[Work order] Your answer must be the lines from the start of the records through the line with "2026年5月 (46, 1466)", exactly as written, without the pictures.

Pixel coordinate grounding data:
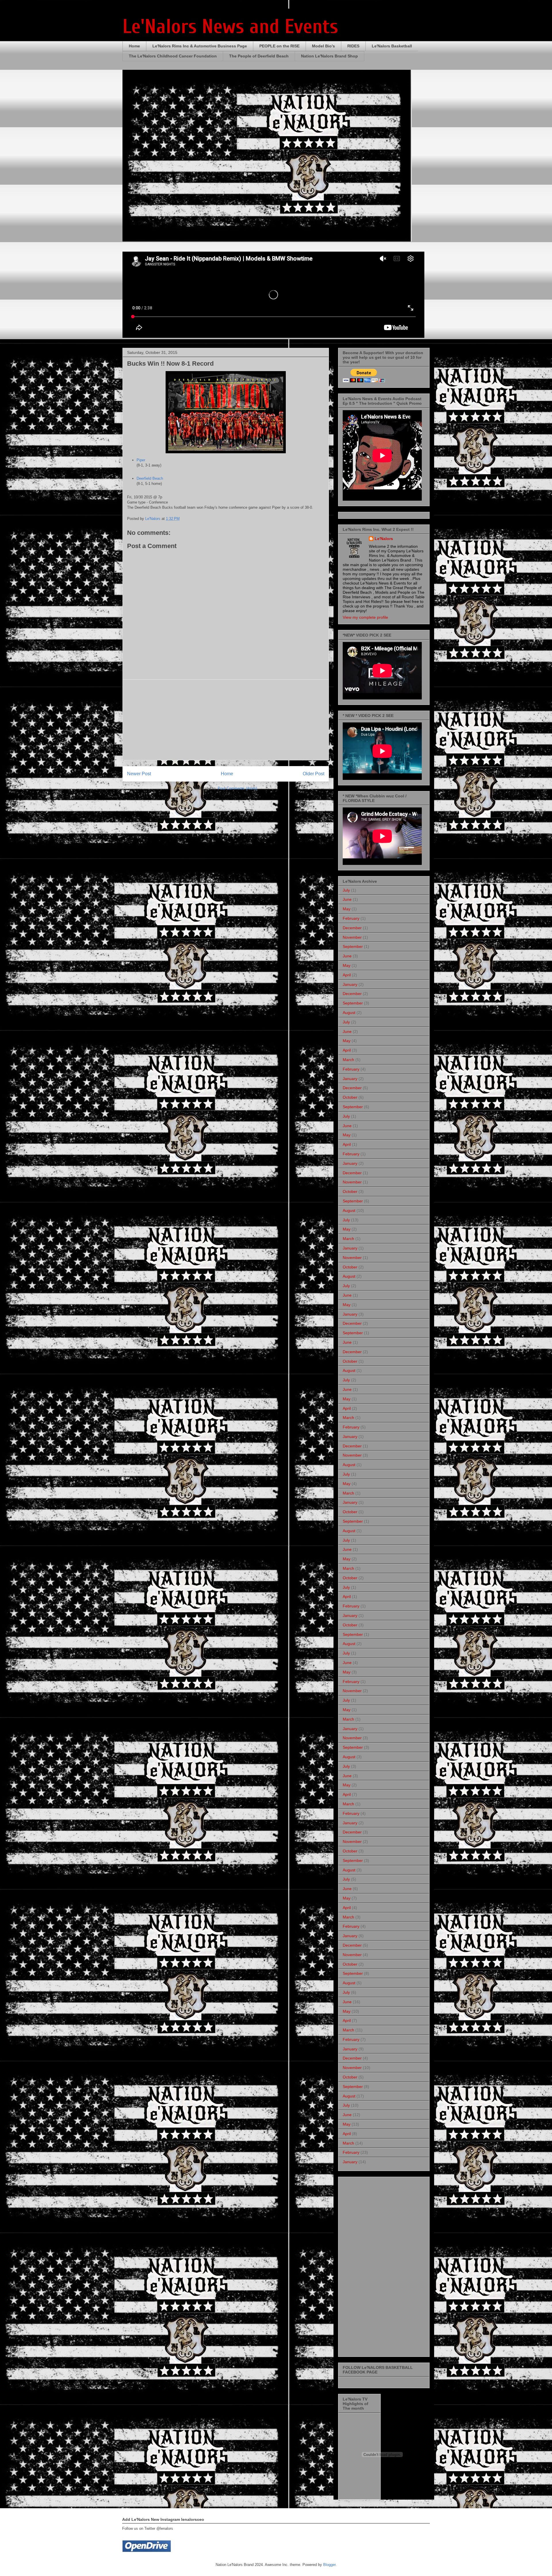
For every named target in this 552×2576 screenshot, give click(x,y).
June (347, 899)
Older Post (313, 773)
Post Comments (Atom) (237, 788)
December (352, 927)
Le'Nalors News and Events (230, 26)
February (351, 918)
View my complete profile (365, 617)
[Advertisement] (226, 720)
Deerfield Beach (150, 478)
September (353, 946)
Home (134, 46)
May (346, 909)
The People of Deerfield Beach (259, 56)
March (348, 1059)
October (350, 1097)
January (350, 984)
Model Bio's (323, 46)
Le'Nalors (384, 538)
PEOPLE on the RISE (279, 46)
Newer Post (139, 773)
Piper (141, 460)
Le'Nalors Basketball (392, 46)
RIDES (353, 46)
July (346, 890)
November (352, 937)
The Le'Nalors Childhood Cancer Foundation (173, 56)
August (349, 1012)
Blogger (329, 2564)
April (347, 975)
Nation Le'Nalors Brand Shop (329, 56)
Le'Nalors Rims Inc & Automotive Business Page (199, 46)
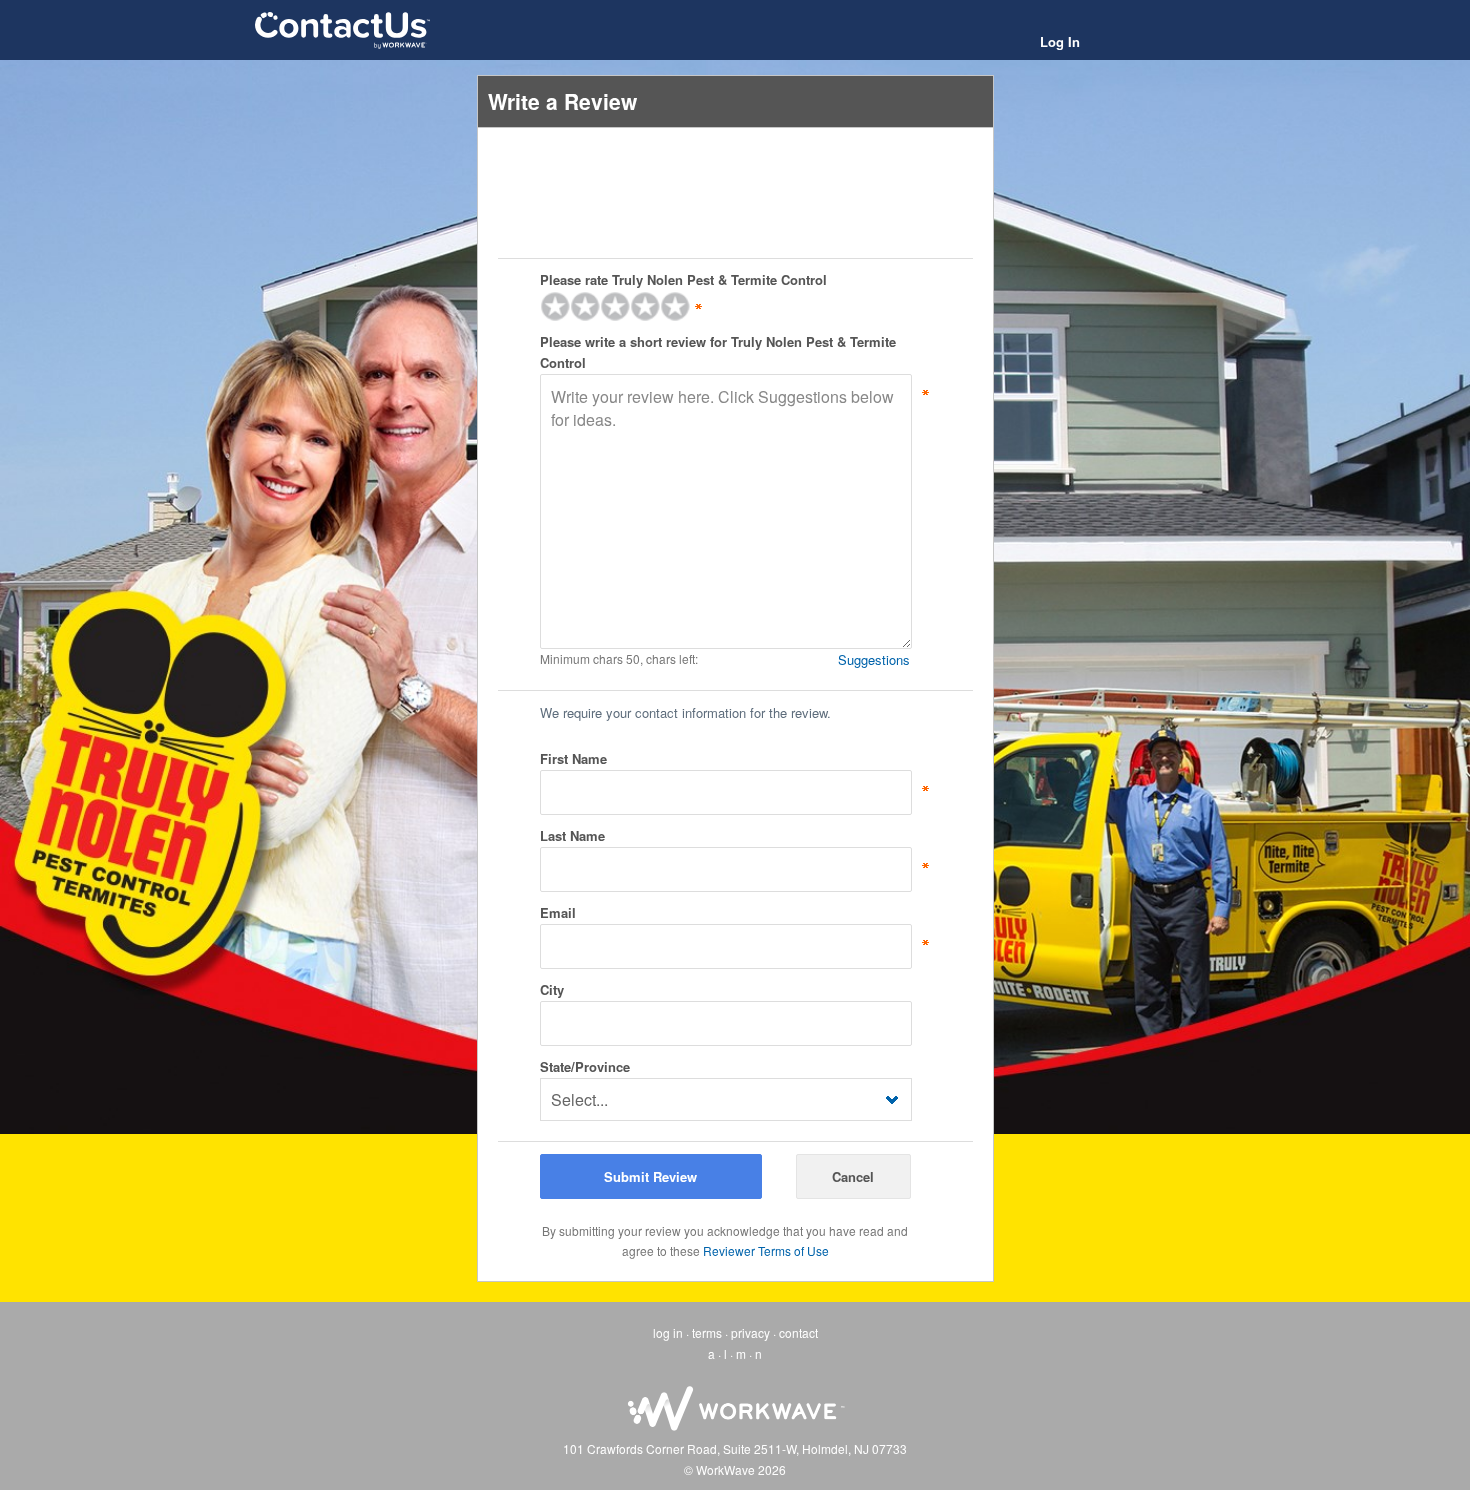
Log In (1060, 41)
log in (668, 1332)
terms (707, 1332)
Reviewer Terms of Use (766, 1250)
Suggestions (874, 659)
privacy (750, 1332)
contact (798, 1332)
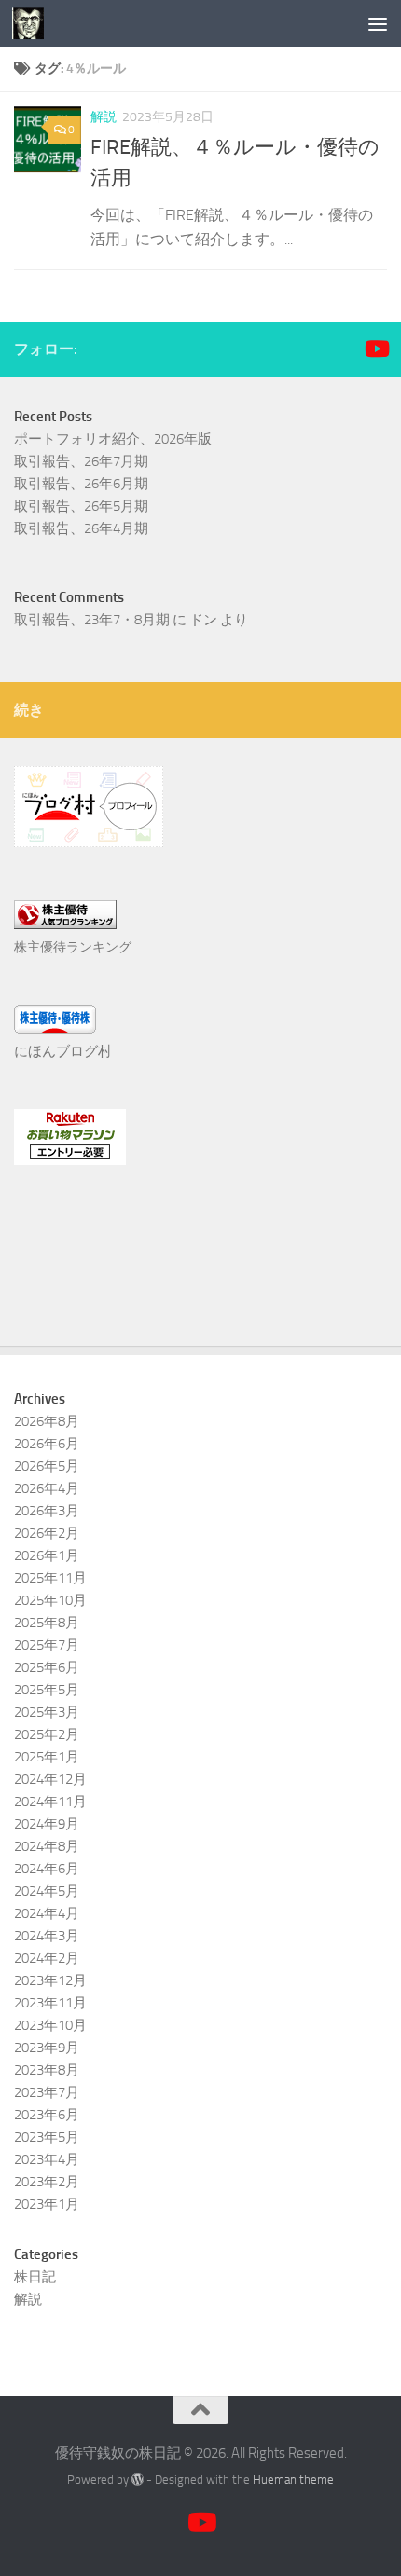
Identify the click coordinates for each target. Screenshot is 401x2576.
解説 (103, 117)
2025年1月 (46, 1756)
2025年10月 (50, 1600)
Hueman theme (293, 2480)
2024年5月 (46, 1891)
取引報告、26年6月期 (81, 483)
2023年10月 (50, 2025)
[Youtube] (376, 348)
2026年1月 (46, 1555)
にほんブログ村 (63, 1051)
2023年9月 (46, 2047)
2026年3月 (46, 1510)
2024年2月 (46, 1958)
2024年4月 (46, 1913)
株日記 (35, 2276)
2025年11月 (50, 1577)
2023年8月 (46, 2070)
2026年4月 (46, 1488)
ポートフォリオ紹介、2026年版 (113, 439)
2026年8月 (46, 1421)
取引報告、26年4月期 (81, 528)
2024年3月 (46, 1935)
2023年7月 (46, 2092)
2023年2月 (46, 2181)
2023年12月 (50, 1980)
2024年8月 (46, 1846)
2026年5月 (46, 1466)
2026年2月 (46, 1533)
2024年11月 (50, 1801)
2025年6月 (46, 1667)
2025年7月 (46, 1645)
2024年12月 (50, 1779)
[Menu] (377, 23)
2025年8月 (46, 1622)
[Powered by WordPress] (137, 2479)
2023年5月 (46, 2137)
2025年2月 (46, 1734)
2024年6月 (46, 1868)
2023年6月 (46, 2114)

[Written reply]
For every named target in this 552×2576 screenshot, give click(x,y).
June (347, 899)
Older Post (313, 773)
Post Comments (Atom) (237, 788)
December (352, 927)
Le'Nalors News and Events (230, 26)
February (351, 918)
View my complete profile (365, 617)
[Advertisement] (226, 720)
Deerfield Beach (150, 478)
September (353, 946)
Home (134, 46)
May (346, 909)
The People of Deerfield Beach (259, 56)
March (348, 1059)
October (350, 1097)
January (350, 984)
Model Bio's (323, 46)
Le'Nalors (384, 538)
PEOPLE on the RISE (279, 46)
Newer Post (139, 773)
Piper (141, 460)
Le'Nalors Basketball (392, 46)
RIDES (353, 46)
July (346, 890)
November (352, 937)
The Le'Nalors Childhood Cancer Foundation (173, 56)
August (349, 1012)
Blogger (329, 2564)
April (347, 975)
Nation Le'Nalors Brand Shop (329, 56)
Le'Nalors Rims Inc & Automotive Business Page (199, 46)
Log In (1060, 41)
log in (668, 1332)
terms (707, 1332)
Reviewer Terms of Use (766, 1250)
Suggestions (874, 659)
privacy (750, 1332)
contact (798, 1332)
Identify the click coordinates for each target. Screenshot is 401x2576.
解説 (103, 117)
2025年1月 (46, 1756)
2025年10月 (50, 1600)
Hueman theme (293, 2480)
2024年5月 (46, 1891)
取引報告、26年6月期 (81, 483)
2023年10月 (50, 2025)
[Youtube] (376, 348)
2026年1月 (46, 1555)
にほんブログ村 (63, 1051)
2023年9月 (46, 2047)
2026年3月 (46, 1510)
2024年2月 (46, 1958)
2024年4月 (46, 1913)
株日記 (35, 2276)
2025年11月 (50, 1577)
2023年8月 (46, 2070)
2026年4月 (46, 1488)
ポートフォリオ紹介、2026年版 (113, 439)
2026年8月 (46, 1421)
取引報告、26年4月期 (81, 528)
2024年3月 (46, 1935)
2023年7月 (46, 2092)
2023年2月 (46, 2181)
2023年12月 (50, 1980)
2024年8月 (46, 1846)
2026年5月 (46, 1466)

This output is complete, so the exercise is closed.